_WHAT TO WORK ON:_ In the passage on String.CompareOrdinal below, on what kind of strings does the writer say the function can be used safely?

_SOURCE TEXT:_
________________________

To tell the truth, I was surprised by this result also and I did not know for a long time th use of this strange CompareOrdinal function. String.CompareOrdinal does nothing else than to compare the string char (16-bit remember) by char which is done 100% in managed code. That does allow the JITer to play with its optimizing muscles as you can see. If somebody does ask you what this CompareOrdinal is good for you now know why. You can (should) use this function on strings that are not visible to the outside world (users) and are therefore never localized. Only then it is safe to use this function. Remember: Making a program working fast but incorrect is easy. But making it work correctly and operate quickly is a hard thing to do. When you mainly deal with UI code the it's a good bet that you should forget this function very fast.

________________________

_DATASET CONTENT:_
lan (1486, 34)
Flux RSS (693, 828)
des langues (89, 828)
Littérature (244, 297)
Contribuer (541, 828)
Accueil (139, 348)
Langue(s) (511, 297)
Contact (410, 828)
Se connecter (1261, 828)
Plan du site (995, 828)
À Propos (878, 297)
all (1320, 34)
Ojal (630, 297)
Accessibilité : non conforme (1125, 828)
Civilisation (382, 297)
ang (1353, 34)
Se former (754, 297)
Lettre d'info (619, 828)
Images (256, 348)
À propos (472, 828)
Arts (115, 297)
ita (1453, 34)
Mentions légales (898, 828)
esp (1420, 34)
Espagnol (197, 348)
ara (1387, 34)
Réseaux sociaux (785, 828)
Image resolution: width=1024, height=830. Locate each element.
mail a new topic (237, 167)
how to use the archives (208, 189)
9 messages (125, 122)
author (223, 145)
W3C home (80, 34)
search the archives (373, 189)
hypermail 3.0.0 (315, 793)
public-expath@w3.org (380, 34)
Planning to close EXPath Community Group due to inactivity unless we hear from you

________________________

_SOLUTION:_ It can be used safely on strings that are not visible to users and are therefore never localized.